Paint booths have some of the most stringent requirements for cables such as a silicone-free design as well as needing NEC approvals for Class 1 Division 1 or Division 2 depending on the application point in the painting process. Silicone in materials of any kind including wire insulation can bleed onto surfaces and cause paint defects such as interfering with the adhesive properties of the paint as it dries, i.e. the paint runs because it won’t stick to the body panels. The cables in the paint booth must often be continuous-flex rated for use in lifts and chassis carriers that navigate the cars through the painting process.
Performance Requirements
In conjunction with environmental considerations, a cable’s performance requirements are an equally important factor to consider when determining the correct options.

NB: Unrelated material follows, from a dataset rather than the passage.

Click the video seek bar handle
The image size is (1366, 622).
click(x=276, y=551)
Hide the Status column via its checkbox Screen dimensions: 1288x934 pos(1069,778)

Automotive manufacturing processes utilize a combination of fixed automation as well as programmable automation. A typical factory floor contains a wide variety of motors, drives, encoders and vision systems that have specific cabling requirements. Selecting the proper motor and VFD cables is based on factors like application temperature, motor horsepower, and operating voltage. In order to route through and terminate in tight spaces, it is critical that VFD and motor cables be extra flexible even when sizes reach 500 kcmil to handle heavy-duty power requirements. VFD and motor cables should also be constructed using some sort of shield, such as a tinned copper braid, foil or both, to address noise and electrical interference issues. Given the long distances between the control panel and the machine itself, it’s advised to use conductor insulation made from cross-linked polyethylene (XLPE), which does not degrade or melt under the higher heat related to the increased ampacity of inrush and lock rotor currents associated with motors, and handles voltage spikes and reflective wave voltage better than standard PVC or PVC/nylon insulation.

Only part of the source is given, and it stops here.